The MCV loading problem is increasingly important because it provides a way to consolidate units requiring different conditions into one vehicle to lower cost—both shippers and carriers want this. Consolidators also face the problem of quoting a charge to different shippers when the cost estimate is sensitive to the exact loading pattern. The problem is NP hard and must be calculated via heuristic; many such routines are being published as the problem becomes more relevant to today’s logistics, particularly so-called ’last mile’ transport, a particular issue for cold chain and perishable items. Resulting cost estimates and loading plans are very seldom optimal. However, the cost must still be divided.

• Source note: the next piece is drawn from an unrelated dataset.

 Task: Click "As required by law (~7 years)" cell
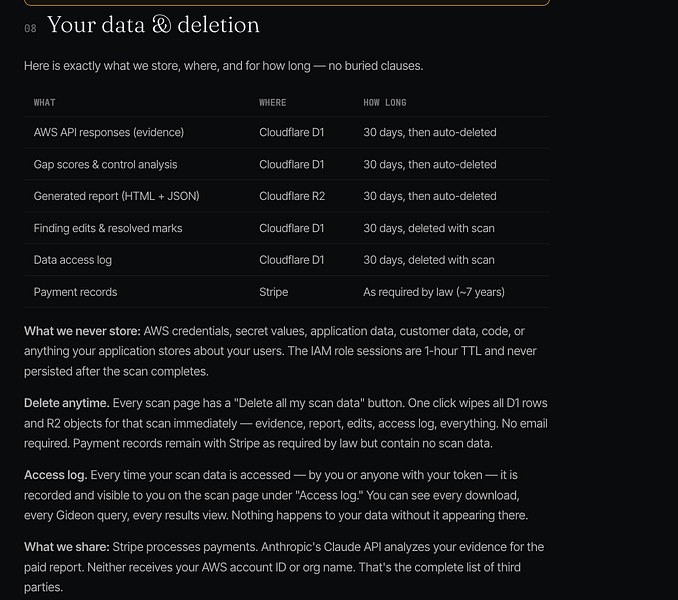[x=434, y=292]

Here we propose a new technique for setting up such a problem, which uses the chosen heuristic inductively to find the costs of each possible subset of shippers, simultaneously constructing constraints on the cost estimate so that the resulting costs selected are also stable. There is then a guaranteed way (the nucleolus) to divide the total cost among the shippers in a fair manner. Most of the literature on the MCV ignores the question of fair cost allocation, concentrating on finding efficient heuristics for different specialized variants.

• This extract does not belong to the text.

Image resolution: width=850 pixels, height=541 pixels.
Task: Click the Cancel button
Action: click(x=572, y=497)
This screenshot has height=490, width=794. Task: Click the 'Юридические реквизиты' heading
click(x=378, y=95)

Our position is that the two problems are inherently interconnected in the real world. The induction mechanism proposed combines nicely with Peleg’s [11] induction scheme for creating minimal balanced collections to generate just the right constraints on the costs obtained to assure the entire cooperative game has a core. We do not claim that the core allocation suggested, the nucleolus, is explainable to the shippers, but the method guarantees that it will be fair.

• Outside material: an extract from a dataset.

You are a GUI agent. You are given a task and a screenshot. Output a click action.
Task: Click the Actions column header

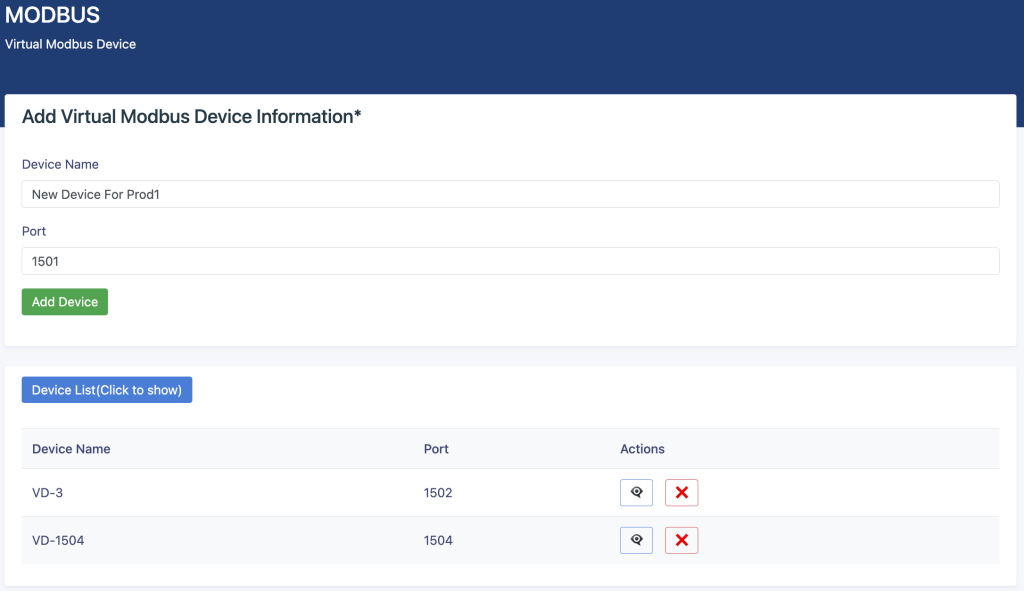[x=642, y=449]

We have left out the VR problem in our optimization discussion. Our target is method description rather than a complete solution technique, so we focus only on the MCV part of the problem. If the units shipped have the same destination, the order packed may affect cost of the routing, and also needs to be divided. Capturing the routing cost based on loading sequence could be modeled in the heuristic. If there are different destinations, the VR problem must be combined with the MCV because the cost will vary with the order loaded and the routing adopted, which is a different decision problem. Further research could apply our paradigm to the problem to arrive at a stable cost for the combination of load and route.

Another interesting area for research is to utilize recent work on characterization sets for the nucleolus (for instance [24,25]) to restrict further the number of constraints that need to be tested at each step. This would improve the speed of the approach as well as possibly building the solution calculation into the algorithm. Such a combined process could increase the utility of the method; becoming an AI-like integrated approach to estimating and sharing the cost. This might have more appeal for consolidators and shippers alike. Smart contracts could be developed using such a scheme that would assure all that the shippers would be getting charged an amount which they could not improve on by leaving the group. The issue of explanation would no longer have the thrust it had when people needed to explain. It could be done once and hold for any contract using the technique.

Of course we encourage more work on heuristics and constraint construction for the many practical implementations arising in the world of logistics today. The problem has a fascination and a real business impact that increases in importance.